Exercise objective → Rewrite the records below with every "Click" replaced by "Select" and nothing else changed. Leave the pictures out of your version.

Available data →
·····

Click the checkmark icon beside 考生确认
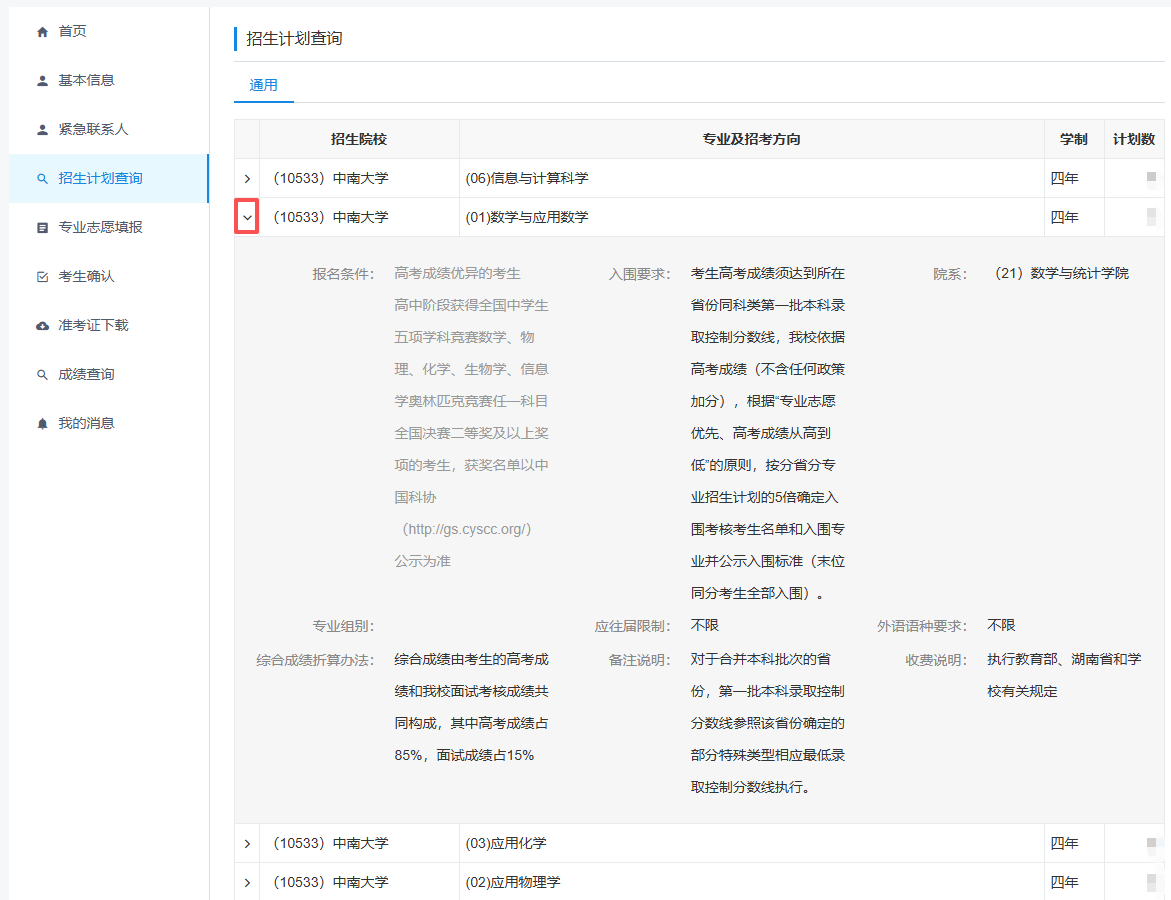[x=42, y=277]
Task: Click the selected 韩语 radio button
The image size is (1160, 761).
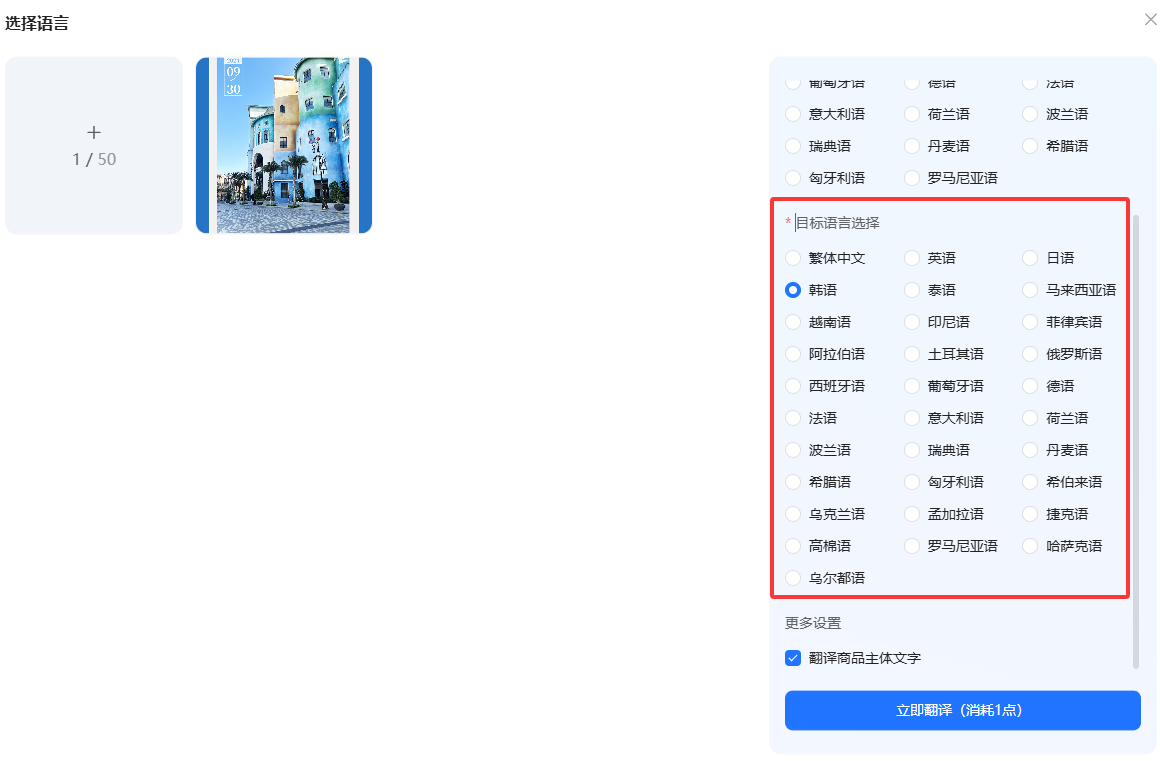Action: (x=793, y=290)
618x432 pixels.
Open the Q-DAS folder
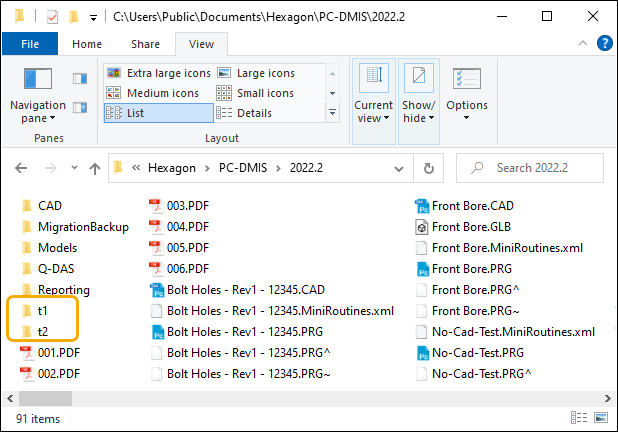(56, 269)
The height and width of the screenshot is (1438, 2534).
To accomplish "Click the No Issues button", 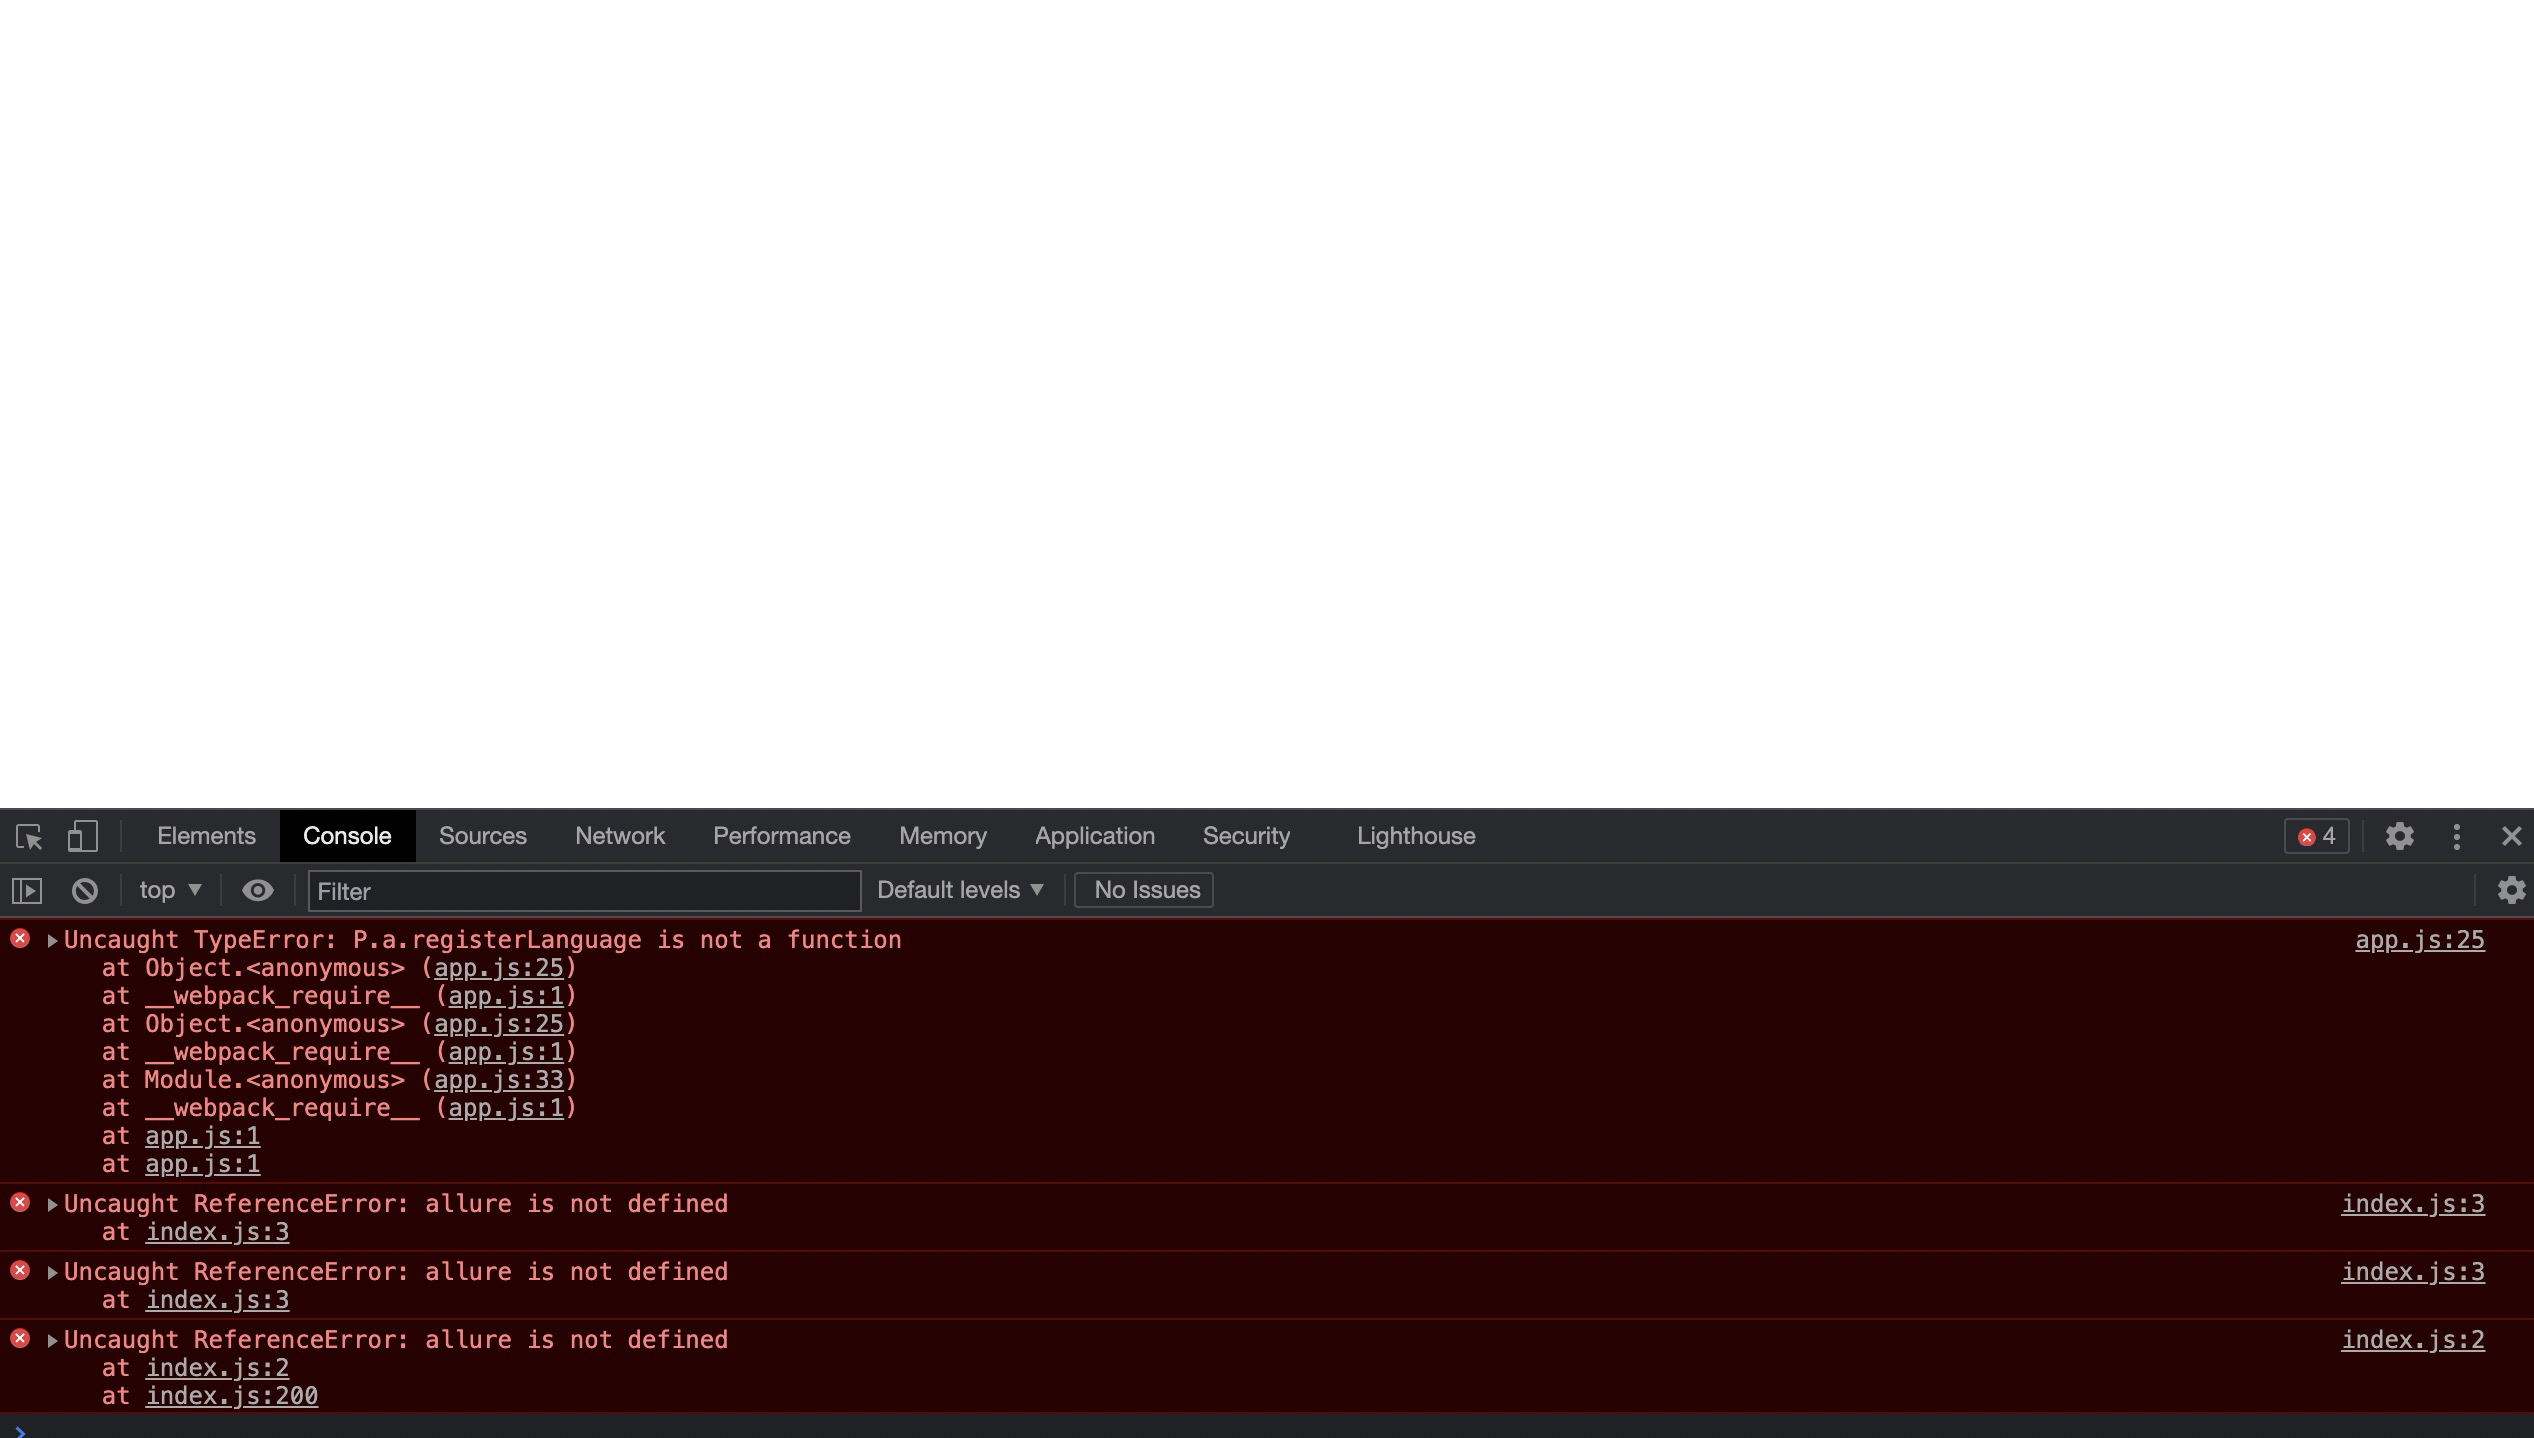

·····

The reply →
Select the checkmark icon beside 考生确认
[x=42, y=277]
Task: Select the selected 韩语 radio button
The image size is (1160, 761).
Action: (x=793, y=290)
618x432 pixels.
Open the Q-DAS folder
(56, 269)
The height and width of the screenshot is (1438, 2534).
To accomplish "Select the No Issues button", 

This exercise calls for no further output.